__WHAT THIS TASK INVOLVES__.
Substitute "Tap" for every "Click" in the records below and reproduce them with nothing else changed. Leave the pictures out.

__________________________________________________

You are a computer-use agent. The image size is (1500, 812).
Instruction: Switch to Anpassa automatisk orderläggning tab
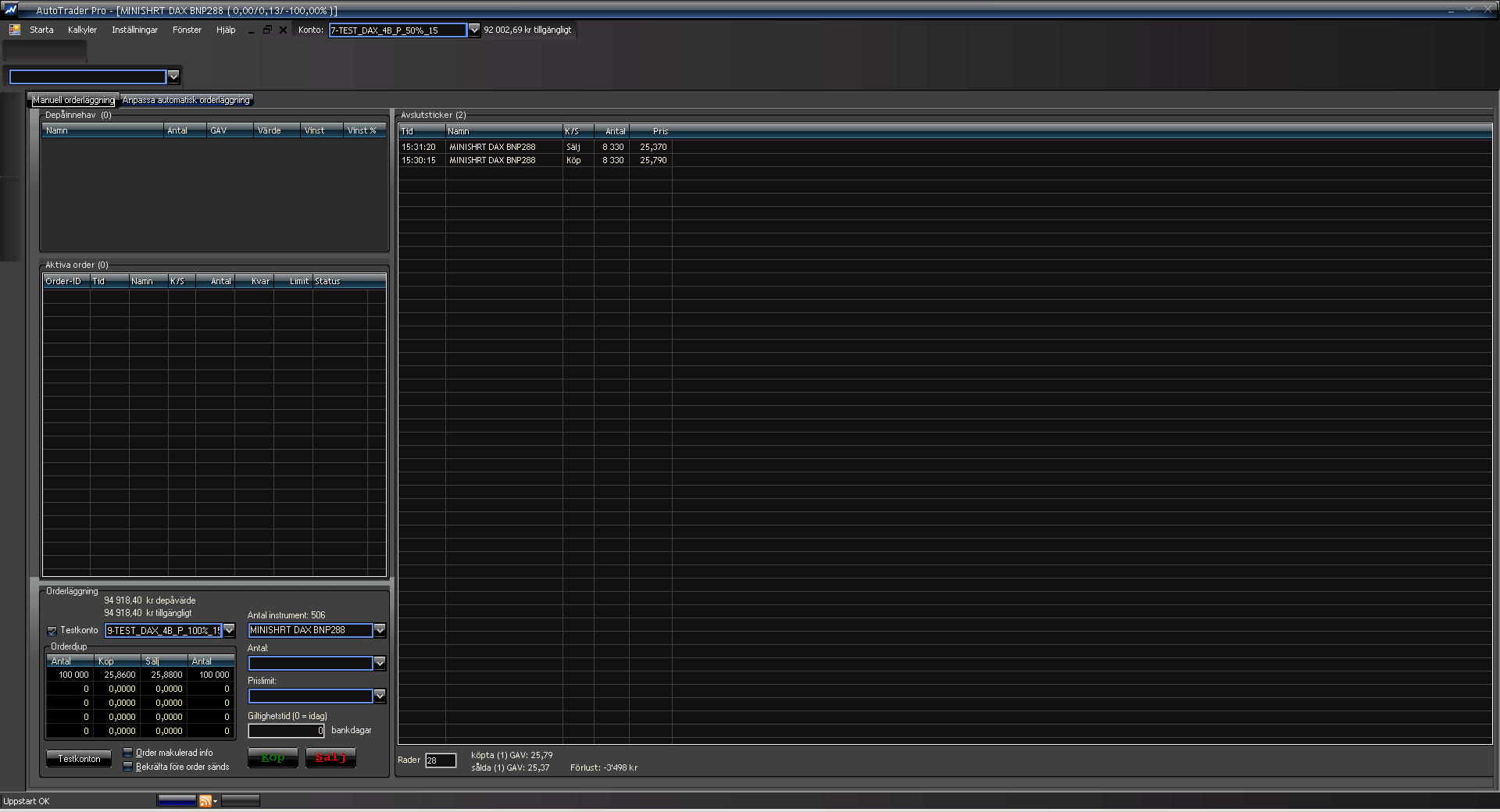coord(186,100)
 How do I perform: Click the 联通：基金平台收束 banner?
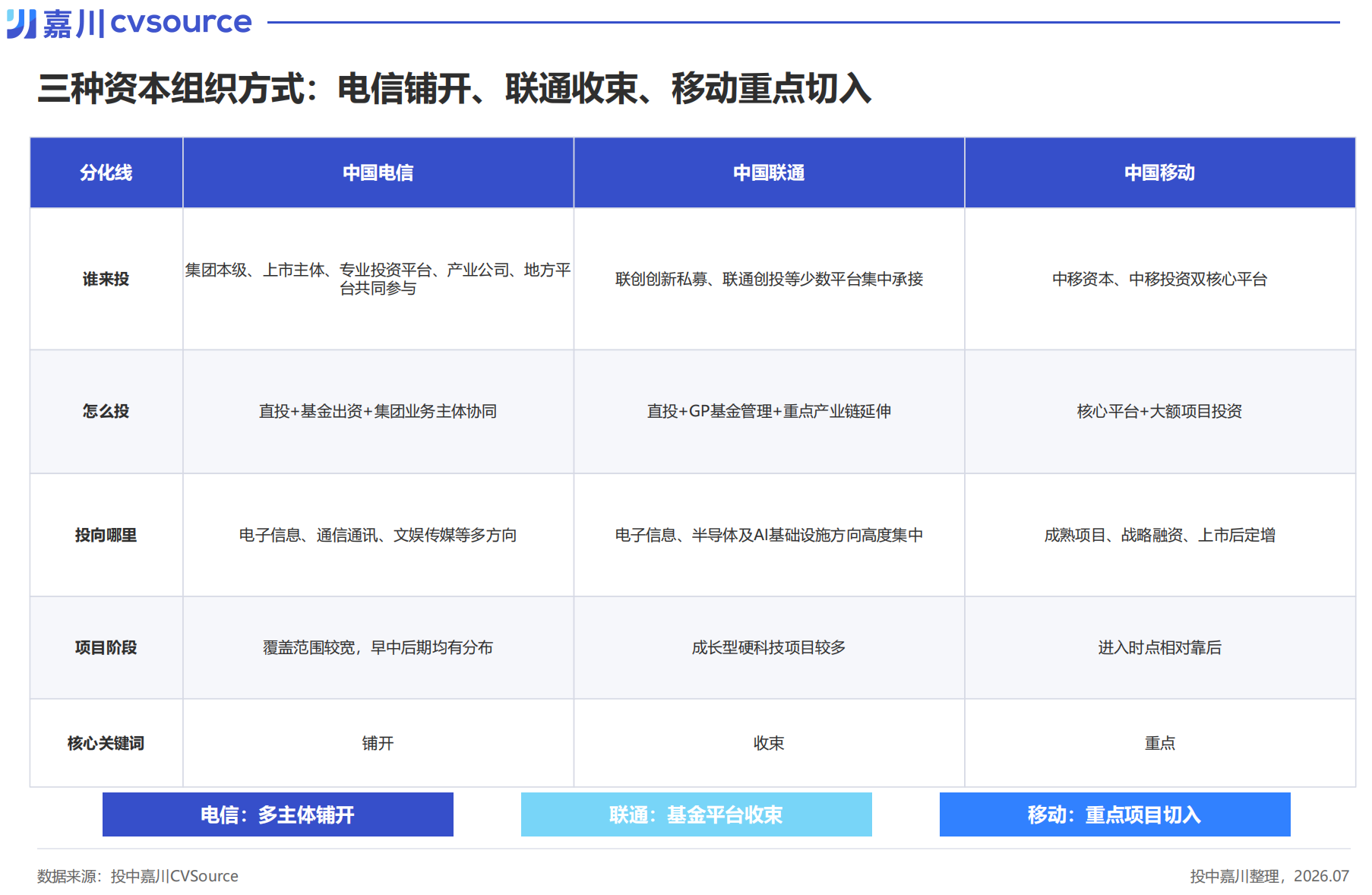(697, 814)

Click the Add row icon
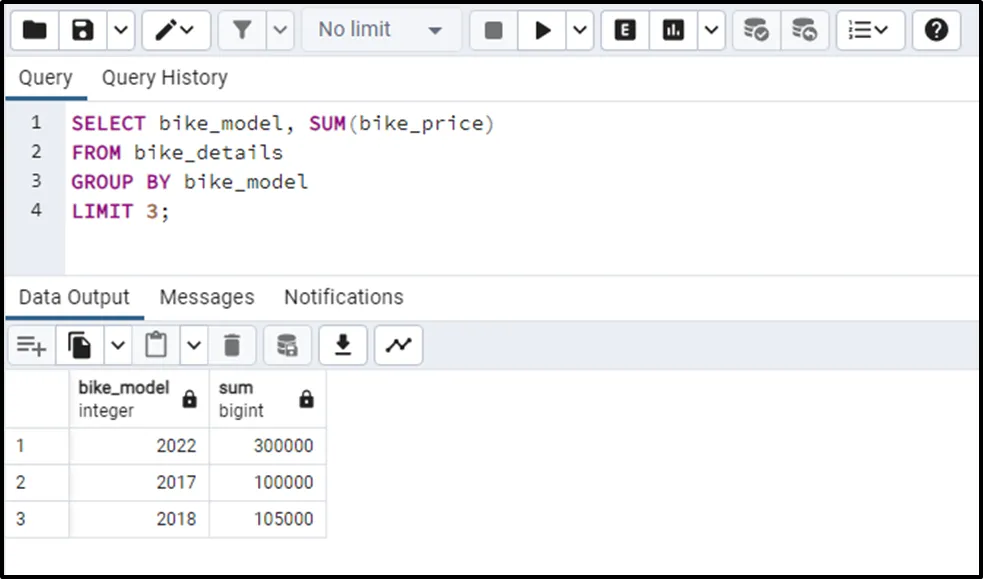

__________________________________________________

__SOLUTION FOR THIS EXERCISE__.
You are a computer-use agent. The image size is (1500, 812).
Instruction: Switch to Anpassa automatisk orderläggning tab
coord(186,100)
 How do I perform: Tap the 联通：基金平台收束 banner?
(697, 814)

Tap the Add row icon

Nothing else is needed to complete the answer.